Lifetime:Every nuclear power station needs to be decommissioned after 40-60 years of operation due to neutron embrittlement - cracks that develop on the metal surfaces due to radiation. If nuclear stations need to be replaced every 50 years on average, then with 15,000 nuclear power stations, one station would need to be built and another decommissioned somewhere in the world every day.

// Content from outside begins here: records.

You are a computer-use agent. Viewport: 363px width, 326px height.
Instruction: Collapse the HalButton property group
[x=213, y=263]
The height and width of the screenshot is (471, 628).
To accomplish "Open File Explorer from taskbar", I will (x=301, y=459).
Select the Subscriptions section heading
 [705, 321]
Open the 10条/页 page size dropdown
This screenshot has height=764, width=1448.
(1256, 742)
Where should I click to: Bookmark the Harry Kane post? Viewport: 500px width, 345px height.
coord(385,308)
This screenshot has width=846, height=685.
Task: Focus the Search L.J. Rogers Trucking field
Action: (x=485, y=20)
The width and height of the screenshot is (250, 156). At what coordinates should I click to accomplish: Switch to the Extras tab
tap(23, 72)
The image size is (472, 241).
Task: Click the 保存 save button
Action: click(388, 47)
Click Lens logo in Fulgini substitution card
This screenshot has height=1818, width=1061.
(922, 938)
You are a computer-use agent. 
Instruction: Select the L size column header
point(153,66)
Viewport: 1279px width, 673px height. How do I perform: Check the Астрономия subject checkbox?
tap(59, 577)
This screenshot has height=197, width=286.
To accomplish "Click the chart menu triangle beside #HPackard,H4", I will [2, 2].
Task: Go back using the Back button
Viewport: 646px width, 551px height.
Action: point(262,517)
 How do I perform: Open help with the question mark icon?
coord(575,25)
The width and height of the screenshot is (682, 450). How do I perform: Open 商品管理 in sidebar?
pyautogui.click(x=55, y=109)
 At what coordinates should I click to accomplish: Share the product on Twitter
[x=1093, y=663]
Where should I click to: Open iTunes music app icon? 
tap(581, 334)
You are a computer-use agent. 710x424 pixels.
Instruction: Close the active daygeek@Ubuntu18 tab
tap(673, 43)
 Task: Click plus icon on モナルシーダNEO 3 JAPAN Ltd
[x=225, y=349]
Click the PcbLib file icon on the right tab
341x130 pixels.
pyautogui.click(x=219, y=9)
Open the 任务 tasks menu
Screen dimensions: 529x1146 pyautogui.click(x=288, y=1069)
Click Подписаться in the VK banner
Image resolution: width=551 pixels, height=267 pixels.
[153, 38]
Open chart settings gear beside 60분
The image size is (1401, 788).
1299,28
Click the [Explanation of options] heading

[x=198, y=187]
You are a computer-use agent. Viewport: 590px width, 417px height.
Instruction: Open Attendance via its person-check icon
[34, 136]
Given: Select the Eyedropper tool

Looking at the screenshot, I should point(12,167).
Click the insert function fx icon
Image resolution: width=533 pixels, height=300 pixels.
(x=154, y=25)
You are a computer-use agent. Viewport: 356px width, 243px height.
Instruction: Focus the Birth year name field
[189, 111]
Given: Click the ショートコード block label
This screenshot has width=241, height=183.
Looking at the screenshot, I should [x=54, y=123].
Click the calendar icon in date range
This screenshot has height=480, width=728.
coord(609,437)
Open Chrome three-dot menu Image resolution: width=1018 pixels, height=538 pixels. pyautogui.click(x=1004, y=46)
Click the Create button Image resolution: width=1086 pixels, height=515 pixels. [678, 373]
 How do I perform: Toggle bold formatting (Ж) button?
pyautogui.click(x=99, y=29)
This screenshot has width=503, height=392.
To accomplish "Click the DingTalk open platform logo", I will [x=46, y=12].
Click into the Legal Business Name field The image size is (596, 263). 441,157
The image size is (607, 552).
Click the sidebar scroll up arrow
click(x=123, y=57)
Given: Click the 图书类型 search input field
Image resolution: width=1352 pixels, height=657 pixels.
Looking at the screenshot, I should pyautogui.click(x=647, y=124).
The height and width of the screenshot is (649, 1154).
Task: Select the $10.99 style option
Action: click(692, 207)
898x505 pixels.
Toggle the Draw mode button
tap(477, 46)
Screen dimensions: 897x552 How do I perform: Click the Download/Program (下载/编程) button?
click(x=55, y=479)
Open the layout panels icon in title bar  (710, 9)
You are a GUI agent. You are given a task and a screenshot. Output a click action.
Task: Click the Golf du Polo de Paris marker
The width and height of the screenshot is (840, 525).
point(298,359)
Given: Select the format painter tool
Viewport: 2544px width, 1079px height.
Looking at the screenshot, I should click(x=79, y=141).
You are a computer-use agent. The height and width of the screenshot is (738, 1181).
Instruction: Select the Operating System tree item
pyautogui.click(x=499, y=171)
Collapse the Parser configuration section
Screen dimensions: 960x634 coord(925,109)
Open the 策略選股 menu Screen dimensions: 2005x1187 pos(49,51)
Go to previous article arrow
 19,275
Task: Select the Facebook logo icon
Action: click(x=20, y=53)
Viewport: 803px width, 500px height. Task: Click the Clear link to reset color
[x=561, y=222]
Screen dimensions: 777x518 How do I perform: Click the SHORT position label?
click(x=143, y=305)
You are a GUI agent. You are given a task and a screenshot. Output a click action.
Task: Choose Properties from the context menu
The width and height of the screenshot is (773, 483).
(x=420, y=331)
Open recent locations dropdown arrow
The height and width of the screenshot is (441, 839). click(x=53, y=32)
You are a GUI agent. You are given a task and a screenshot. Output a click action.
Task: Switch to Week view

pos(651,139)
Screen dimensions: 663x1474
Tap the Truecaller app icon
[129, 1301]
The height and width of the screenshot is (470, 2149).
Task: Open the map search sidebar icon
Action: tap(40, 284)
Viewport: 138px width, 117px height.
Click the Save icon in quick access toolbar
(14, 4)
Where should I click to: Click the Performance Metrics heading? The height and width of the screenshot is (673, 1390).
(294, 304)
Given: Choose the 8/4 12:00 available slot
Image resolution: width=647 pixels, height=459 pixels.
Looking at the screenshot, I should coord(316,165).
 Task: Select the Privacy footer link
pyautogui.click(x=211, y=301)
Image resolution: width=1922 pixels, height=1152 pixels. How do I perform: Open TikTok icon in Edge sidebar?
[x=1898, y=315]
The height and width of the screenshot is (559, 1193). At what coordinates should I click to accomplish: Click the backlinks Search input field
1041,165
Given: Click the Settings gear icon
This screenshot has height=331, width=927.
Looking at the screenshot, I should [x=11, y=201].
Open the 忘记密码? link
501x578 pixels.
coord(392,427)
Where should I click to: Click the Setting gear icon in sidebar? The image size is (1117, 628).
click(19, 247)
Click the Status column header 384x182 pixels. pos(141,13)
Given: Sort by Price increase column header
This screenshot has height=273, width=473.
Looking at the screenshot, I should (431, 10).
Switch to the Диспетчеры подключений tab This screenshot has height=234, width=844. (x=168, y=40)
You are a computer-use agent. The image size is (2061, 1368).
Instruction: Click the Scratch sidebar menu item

Currently, it takes 6-12 years to build a nuclear station, and up to 20 years to decommission one, making this rate of replacement unrealistic.

and:

Accident rate:To date, there have been 11 nuclear accidents at the level of a full or partial core-melt. These accidents are not the minor accidents that can be avoided with improved safety technology; they are rare events that are not even possible to model in a system as complex as a nuclear station, and arise from unforeseen pathways and unpredictable circumstances (such as the Fukushima accident). Considering that these 11 accidents occurred during a cumulated total of 14,000 reactor-years of nuclear operations, scaling up to 15,000 reactors would mean we would have a major accident somewhere in the world every month.

The recovery of uranium from seawater was interesting. I have no doubt better ways of doing that would be invented down the road, but the above problems make it both unrealistic and undesirable to try to replace fossil with nuclear. Going from 440 nuclear plants to 15,000! I never realized it would have to be scaled up that much!